“Proof” by Tiana Clark by Peter Bruun; 15″ x 22″; gouache, watercolor, and pencil on paper; 2021
I like the drawing, but it didn’t make the cut.
“Proof” by Tiana Clark is part of a series I made between 2019 and 2021 based on writings by others that – at the time I read them – resonated with my own story. Bibliography, the online exhibition based on this series, has just gone live. In the exhibition, each of 9 featured drawings presents a dance of colorful lines entwining words in ink and pencil – poetry and prose originally written by the likes of Rebecca Solnit, Leslie Jamison, and Robert Hass.
This drawing is inspired by Tiana Clark’s Proof. When I first read the poem, it seemed penned just for me. I had been going through intense feelings of self-recrimination over the dissolution of my marriage, believing I was entirely at fault.

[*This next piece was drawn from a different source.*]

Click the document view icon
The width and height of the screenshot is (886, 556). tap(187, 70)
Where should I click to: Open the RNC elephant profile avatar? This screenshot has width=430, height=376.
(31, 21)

Then I read this line in Clark’s poem:
“Sometimes nobody is the monster.”
And this:
“I know you want a reason, a caution to avoid, but
life rarely tumbles out a cheat sheet.”
Proof helped move me beyond the eddy of self-denigration in which I was stuck. It offered a perspective more balanced and true – not so painfully one-sided. I was reminded that life is complicated, and that I need not see myself as a monster.
My drawing is a hallelujah to the gift Proof gave me.
But not every work makes it into an exhibition, just like not every sentence makes it into a book. Though this piece fits the theme and I like it, it doesn’t add anything new or better to the narrative arc of Bibliography.
Instead, I put it here, with a tale of its own, an offering to you – my salute to poetry’s power as inspiration and salve.